A ameaça de obsolescência

   Mas será que as comportas vão ser suficientes se os níveis do mar subirem como o previsto por causa do aquecimento global? Não, diz Paolo Antonio Pirazzoli, um geofísico do Centro Nacional de Pesquisa Científica da França, que trabalhou como consultor da cidade de Veneza no projeto Mo.S.E. durante a década de 1990. No dia 14 de maio de 2002, em um número da revista Eos, publicada pela União Americana de Geofísica, ele acusou o CVN de não fazer cálculos realistas sobre o nível do mar no próximo século, contra o qual as comportas serão inúteis. Pirazzoli preocupa-se com o fato de o governo estar financiando uma solução superficial para melhorar sua imagem política. "Não sei se o sr. Berlusconi [o primeiro-ministro italiano] segue, no problema de Veneza, uma lógica muito diferente da do presidente Bush a respeito do problema dos gases que provocam o efeito estufa," diz ele. E prevê que a construção de US$ 3 bilhões vai ficar obsoleta em poucas décadas.

   Um estudo sobre o impacto ambiental, encomendado pelo CVN, chegou à conclusão oposta. Raphael Bras, do MIT, o principal pesquisador do estudo de 1997, afirma que as comportas têm condições de enfrentar um aumento de 50 centímetros nos próximos 100 anos, que é uma cifra maior que muitos modelos prevêem para o Adriático. Mas, contrapõe Pirazzoli, o estudo ignorou as chuvas, as descargas fluviais e os ventos que vão aumentar o nível da lagoa quando as comportas estiverem fechadas. "Isso simplesmente não é verdade," replica Bras. "Estudos hidrológicos independentes confirmaram que isso não é problema." E explica que a maioria dos rios de Veneza foram desviados para contornar a lagoa há 500 anos, de modo que o volume de águas fluviais que chega à lagoa é mínimo." "É algo inconcebível que esse ponto máximo [de chuvas e descargas fluviais] sequer chegue a coincidir com o ponto máximo das marés," diz Bras.

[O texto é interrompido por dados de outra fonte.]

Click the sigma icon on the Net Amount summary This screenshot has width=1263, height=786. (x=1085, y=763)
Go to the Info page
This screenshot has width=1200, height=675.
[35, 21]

   Pirazzoli ainda não está convencido. Atualmente está preparando um artigo com quatro novos estudos de caso que, em sua opinião, vão mostrar que as comportas móveis não têm condições de enfrentar um aumento de nível de 50 centímetros. Também questiona os motivos pelos quais o grupo do MIT optou por examinar como a pior situação possível um aumento de 50 centímetros, quando o segundo relatório do IPCC, publicado em 1966, previa um aumento potencial do nível do mar de até 90 centímetros no ano de 2100. O terceiro relatório do IPCC, publicado em 2001, estima um aumento máximo de 88 centímetros. E, desse modo, o debate continua acaloradíssimo.

   Mas, por enquanto, parece que o governo italiano vai continuar financiando o projeto, que deve levar oito anos para ficar pronto. Para dizer o mínimo, vai ajudar a amenizar o sofrimento dos venezianos durante muitos anos depois que as comportas forem ativadas. E o CVN está confiante em relação ao desempenho das comportas contra os aumentos potenciais do nível do mar. Afinal de contas, diz Brotto com uma risada, "com um aumento de 20 centímetros, todas as outras partes da Itália estarão inundadas, mas não Veneza. Talvez Veneza seja a única cidade seca!"

(© Scientific American Brasil)

As Comportas Móveis Propostas

   As comportas móveis propostas impediriam que as águas inundassem Veneza.

   Enquanto os níveis da maré estiverem normais, as comportas ficam cheias de água e descansam no fundo do mar.

   Quando for previsto um aumento de 100 centímetros acima dos níveis médios da maré alta, o ar é injetado nas comportas, expulsando a água.

   Isso faz com que as comportas se levantem, separando a lagoa do mar Adriático.

   Quando os níveis de água baixarem, as comportas voltam para o fundo do mar.